- _TASK BRIEF_:
Copy the records exactly, from the beginning through the line that contains "point(290,279)".

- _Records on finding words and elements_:
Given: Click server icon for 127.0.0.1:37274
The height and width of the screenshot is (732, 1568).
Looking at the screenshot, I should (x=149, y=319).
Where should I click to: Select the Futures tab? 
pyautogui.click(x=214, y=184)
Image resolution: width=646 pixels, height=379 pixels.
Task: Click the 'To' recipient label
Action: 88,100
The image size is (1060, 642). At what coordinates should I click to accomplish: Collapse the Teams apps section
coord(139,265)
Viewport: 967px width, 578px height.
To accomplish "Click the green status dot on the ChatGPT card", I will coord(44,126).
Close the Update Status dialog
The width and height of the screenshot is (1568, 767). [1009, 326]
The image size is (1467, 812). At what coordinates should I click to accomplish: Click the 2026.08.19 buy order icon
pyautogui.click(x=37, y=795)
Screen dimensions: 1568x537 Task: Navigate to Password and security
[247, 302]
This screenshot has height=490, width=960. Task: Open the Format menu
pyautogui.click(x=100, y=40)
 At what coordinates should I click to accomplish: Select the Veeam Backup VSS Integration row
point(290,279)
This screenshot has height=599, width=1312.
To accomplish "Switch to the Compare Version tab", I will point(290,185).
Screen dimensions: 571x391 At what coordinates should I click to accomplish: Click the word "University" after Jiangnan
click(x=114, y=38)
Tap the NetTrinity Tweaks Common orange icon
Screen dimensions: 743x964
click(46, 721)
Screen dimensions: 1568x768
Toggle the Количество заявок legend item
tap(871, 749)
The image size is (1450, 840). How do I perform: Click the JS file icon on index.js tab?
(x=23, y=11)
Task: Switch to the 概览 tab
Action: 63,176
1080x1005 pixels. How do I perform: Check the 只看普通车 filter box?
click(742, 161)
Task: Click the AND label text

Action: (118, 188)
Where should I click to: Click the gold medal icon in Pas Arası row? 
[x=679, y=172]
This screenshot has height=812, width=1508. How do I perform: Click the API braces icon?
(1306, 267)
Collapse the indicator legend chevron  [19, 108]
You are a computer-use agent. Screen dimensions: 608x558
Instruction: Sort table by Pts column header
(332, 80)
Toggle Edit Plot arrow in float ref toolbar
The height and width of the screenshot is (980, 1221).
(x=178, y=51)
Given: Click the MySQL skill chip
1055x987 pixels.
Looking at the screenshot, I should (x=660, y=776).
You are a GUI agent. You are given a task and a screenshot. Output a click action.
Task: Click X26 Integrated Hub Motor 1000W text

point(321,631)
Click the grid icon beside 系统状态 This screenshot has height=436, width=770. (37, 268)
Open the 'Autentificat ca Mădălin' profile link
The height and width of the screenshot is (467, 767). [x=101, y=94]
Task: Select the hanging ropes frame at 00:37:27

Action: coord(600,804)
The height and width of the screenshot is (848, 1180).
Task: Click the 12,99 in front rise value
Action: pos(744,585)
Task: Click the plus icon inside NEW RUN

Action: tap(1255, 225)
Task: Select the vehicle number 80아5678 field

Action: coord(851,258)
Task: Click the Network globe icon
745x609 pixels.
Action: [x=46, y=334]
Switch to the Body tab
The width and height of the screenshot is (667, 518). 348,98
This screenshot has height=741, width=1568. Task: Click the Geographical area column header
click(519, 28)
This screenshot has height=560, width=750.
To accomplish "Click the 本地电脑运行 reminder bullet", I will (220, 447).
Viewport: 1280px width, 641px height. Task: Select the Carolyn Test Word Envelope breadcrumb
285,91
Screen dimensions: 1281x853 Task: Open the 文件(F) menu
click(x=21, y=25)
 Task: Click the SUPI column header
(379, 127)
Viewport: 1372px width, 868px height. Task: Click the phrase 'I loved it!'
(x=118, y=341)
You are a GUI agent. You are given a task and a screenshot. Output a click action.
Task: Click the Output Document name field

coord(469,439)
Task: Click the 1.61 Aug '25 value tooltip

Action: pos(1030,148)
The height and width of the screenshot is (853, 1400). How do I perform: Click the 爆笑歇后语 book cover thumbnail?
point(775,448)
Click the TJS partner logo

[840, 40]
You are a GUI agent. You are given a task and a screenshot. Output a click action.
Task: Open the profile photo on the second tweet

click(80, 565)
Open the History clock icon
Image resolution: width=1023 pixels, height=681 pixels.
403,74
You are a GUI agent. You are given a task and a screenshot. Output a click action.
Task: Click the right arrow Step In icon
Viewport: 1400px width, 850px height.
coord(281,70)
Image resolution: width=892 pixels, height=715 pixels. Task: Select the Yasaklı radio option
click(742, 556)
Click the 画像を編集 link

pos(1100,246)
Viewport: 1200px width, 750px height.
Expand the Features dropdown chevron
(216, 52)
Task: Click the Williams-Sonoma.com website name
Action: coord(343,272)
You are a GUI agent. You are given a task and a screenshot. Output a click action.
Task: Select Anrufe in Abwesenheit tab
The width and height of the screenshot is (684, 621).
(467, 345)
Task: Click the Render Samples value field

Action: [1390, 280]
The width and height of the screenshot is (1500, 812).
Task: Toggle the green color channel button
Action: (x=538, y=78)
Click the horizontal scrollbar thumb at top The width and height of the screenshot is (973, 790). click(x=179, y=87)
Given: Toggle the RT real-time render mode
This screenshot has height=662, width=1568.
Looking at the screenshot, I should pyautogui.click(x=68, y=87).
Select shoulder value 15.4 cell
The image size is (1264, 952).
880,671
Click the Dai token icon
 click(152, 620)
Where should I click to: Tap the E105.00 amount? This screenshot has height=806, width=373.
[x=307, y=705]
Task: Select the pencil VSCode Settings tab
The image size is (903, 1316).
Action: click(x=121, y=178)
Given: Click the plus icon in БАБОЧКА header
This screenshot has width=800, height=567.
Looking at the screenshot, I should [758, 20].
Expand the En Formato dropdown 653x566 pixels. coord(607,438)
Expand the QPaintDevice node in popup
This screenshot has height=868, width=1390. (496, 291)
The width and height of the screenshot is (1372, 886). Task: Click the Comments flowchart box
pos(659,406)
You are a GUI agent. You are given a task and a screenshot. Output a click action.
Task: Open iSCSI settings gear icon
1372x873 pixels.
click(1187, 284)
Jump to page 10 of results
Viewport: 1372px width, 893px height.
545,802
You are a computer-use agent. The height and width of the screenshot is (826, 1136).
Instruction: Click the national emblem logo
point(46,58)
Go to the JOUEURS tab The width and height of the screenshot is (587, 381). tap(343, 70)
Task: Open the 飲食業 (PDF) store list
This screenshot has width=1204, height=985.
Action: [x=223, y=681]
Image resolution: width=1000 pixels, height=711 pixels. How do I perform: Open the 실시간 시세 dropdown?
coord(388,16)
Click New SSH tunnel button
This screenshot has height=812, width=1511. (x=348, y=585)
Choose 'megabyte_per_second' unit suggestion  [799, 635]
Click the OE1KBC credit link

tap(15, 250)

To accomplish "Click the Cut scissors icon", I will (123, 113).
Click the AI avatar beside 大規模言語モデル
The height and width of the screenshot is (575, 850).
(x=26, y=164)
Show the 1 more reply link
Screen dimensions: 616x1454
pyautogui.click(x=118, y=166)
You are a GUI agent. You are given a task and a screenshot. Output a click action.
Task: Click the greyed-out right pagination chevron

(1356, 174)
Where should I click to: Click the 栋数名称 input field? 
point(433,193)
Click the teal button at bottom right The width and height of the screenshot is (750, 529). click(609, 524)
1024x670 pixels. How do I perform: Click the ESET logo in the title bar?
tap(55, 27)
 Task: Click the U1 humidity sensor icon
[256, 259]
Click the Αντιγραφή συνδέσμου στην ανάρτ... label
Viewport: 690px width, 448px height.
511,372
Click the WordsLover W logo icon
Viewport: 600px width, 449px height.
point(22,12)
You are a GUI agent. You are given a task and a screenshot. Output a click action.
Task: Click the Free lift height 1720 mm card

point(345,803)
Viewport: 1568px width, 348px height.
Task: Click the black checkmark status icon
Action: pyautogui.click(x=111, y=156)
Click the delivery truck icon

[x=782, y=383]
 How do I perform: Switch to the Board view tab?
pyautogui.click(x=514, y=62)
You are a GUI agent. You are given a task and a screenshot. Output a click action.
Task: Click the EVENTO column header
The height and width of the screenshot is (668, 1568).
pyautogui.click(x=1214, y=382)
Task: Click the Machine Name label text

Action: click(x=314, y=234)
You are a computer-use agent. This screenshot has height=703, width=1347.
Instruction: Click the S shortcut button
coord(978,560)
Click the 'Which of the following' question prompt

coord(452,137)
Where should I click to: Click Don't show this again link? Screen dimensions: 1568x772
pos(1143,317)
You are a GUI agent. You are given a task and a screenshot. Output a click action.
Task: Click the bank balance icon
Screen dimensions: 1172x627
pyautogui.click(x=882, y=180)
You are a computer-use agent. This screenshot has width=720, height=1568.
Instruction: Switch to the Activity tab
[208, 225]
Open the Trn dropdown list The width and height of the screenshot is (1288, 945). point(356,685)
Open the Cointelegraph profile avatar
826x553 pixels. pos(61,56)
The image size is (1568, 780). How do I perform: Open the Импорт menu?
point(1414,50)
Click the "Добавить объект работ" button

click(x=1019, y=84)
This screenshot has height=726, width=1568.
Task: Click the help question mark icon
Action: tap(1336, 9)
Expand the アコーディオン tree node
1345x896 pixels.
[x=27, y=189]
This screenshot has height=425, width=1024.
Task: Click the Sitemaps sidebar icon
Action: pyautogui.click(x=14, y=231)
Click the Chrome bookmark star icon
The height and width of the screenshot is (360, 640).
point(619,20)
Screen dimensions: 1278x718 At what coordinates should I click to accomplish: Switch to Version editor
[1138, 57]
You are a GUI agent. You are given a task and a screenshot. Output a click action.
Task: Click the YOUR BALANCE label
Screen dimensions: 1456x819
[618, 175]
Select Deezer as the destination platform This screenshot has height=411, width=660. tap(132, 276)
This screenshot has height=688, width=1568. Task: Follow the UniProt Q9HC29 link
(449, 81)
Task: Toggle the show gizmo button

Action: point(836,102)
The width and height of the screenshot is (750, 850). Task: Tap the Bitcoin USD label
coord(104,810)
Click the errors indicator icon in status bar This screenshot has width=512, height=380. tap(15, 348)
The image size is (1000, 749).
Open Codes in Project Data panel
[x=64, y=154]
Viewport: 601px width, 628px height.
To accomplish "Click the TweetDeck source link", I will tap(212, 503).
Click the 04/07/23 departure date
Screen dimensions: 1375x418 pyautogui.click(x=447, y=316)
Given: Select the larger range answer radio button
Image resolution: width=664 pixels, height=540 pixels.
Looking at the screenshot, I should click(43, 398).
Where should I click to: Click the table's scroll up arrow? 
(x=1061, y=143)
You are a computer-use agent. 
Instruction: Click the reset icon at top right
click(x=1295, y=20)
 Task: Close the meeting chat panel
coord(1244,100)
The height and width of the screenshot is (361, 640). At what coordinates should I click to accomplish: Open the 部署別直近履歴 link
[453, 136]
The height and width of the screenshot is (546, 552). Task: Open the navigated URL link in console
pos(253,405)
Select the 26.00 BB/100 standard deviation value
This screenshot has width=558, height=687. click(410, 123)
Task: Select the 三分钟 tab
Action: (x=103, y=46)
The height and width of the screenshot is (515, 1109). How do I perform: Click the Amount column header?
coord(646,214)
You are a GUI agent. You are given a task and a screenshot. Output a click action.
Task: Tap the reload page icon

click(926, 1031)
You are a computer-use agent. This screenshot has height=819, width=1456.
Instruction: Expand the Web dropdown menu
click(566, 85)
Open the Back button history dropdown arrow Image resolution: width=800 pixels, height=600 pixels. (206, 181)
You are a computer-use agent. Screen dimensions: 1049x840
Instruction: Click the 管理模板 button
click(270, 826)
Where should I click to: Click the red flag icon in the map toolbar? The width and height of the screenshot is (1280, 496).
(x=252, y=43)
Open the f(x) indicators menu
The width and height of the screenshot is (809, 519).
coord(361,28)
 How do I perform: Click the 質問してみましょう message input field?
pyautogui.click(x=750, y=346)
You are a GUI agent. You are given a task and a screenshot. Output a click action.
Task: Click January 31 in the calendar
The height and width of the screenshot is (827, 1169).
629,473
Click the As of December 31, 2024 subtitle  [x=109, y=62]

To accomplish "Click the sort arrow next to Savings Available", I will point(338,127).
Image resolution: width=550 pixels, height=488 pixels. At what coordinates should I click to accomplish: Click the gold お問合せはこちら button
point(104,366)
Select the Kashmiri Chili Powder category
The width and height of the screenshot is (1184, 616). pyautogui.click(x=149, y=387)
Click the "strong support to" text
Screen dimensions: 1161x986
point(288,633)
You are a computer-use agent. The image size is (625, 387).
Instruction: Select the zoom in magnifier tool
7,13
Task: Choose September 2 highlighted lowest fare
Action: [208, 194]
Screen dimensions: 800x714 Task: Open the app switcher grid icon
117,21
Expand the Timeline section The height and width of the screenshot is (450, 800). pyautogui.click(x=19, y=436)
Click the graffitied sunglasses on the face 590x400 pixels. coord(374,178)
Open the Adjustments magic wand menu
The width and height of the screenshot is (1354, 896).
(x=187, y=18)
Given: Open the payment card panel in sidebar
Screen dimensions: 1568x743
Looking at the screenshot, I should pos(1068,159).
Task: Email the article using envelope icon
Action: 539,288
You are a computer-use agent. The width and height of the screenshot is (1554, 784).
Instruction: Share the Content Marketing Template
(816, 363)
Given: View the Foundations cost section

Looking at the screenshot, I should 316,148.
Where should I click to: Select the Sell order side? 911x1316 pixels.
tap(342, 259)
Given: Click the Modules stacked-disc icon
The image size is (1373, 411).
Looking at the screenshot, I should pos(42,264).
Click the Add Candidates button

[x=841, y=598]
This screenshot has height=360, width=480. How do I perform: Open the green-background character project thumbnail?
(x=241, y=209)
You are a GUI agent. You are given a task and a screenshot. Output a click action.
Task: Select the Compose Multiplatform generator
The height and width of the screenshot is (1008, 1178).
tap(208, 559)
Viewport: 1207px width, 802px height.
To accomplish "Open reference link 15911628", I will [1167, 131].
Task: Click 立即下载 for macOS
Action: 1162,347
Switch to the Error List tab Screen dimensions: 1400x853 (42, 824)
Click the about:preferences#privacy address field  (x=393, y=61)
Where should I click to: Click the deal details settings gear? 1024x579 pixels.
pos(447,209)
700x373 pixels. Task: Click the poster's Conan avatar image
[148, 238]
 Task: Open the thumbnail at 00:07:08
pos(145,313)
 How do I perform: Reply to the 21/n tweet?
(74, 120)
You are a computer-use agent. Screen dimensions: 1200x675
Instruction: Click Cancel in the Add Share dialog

- _FINISHED TASK_:
Given: Click server icon for 127.0.0.1:37274
The height and width of the screenshot is (732, 1568).
Looking at the screenshot, I should (x=149, y=319).
Where should I click to: Select the Futures tab? 
pyautogui.click(x=214, y=184)
Image resolution: width=646 pixels, height=379 pixels.
Task: Click the 'To' recipient label
Action: 88,100
The image size is (1060, 642). At what coordinates should I click to accomplish: Collapse the Teams apps section
coord(139,265)
Viewport: 967px width, 578px height.
To accomplish "Click the green status dot on the ChatGPT card", I will coord(44,126).
Close the Update Status dialog
The width and height of the screenshot is (1568, 767). [1009, 326]
The image size is (1467, 812). At what coordinates should I click to accomplish: Click the 2026.08.19 buy order icon
pyautogui.click(x=37, y=795)
Screen dimensions: 1568x537 Task: Navigate to Password and security
[247, 302]
This screenshot has height=490, width=960. Task: Open the Format menu
pyautogui.click(x=100, y=40)
 At what coordinates should I click to accomplish: Select the Veeam Backup VSS Integration row
point(290,279)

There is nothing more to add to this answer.